**WHAT YOU ARE ASKED TO DO:**
The records that follow are to be given again exactly. Do not carry over any image.
-- DATASET CONTENT follows --
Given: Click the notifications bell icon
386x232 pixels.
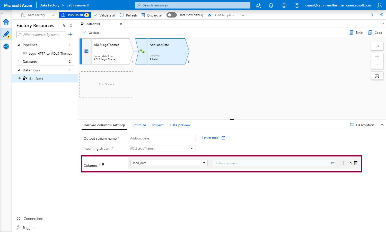Looking at the screenshot, I should tap(271, 5).
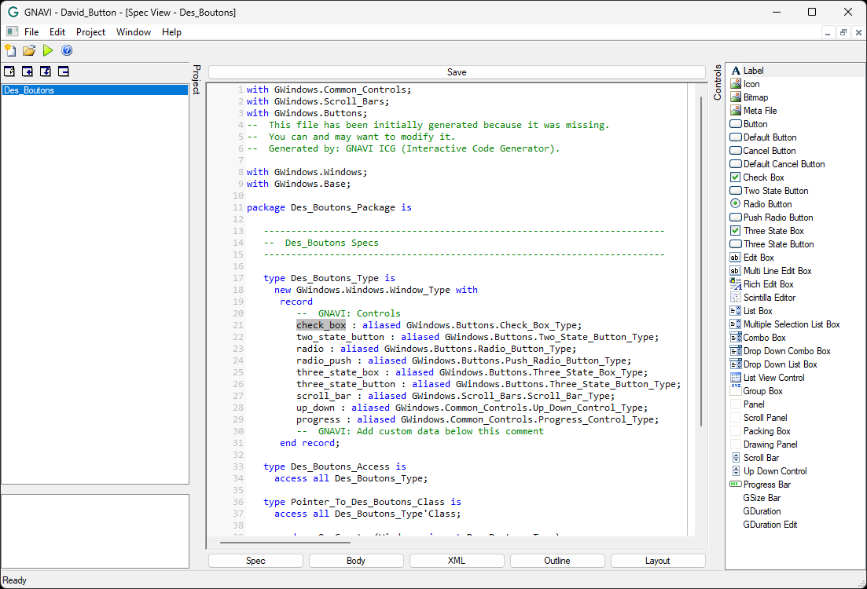Click the new project icon in toolbar
867x589 pixels.
[10, 50]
-- DATASET CONTENT concluded --
**RESULT:**
Given: Click the notifications bell icon
386x232 pixels.
Looking at the screenshot, I should tap(271, 5).
Click the new project icon in toolbar
867x589 pixels.
[10, 50]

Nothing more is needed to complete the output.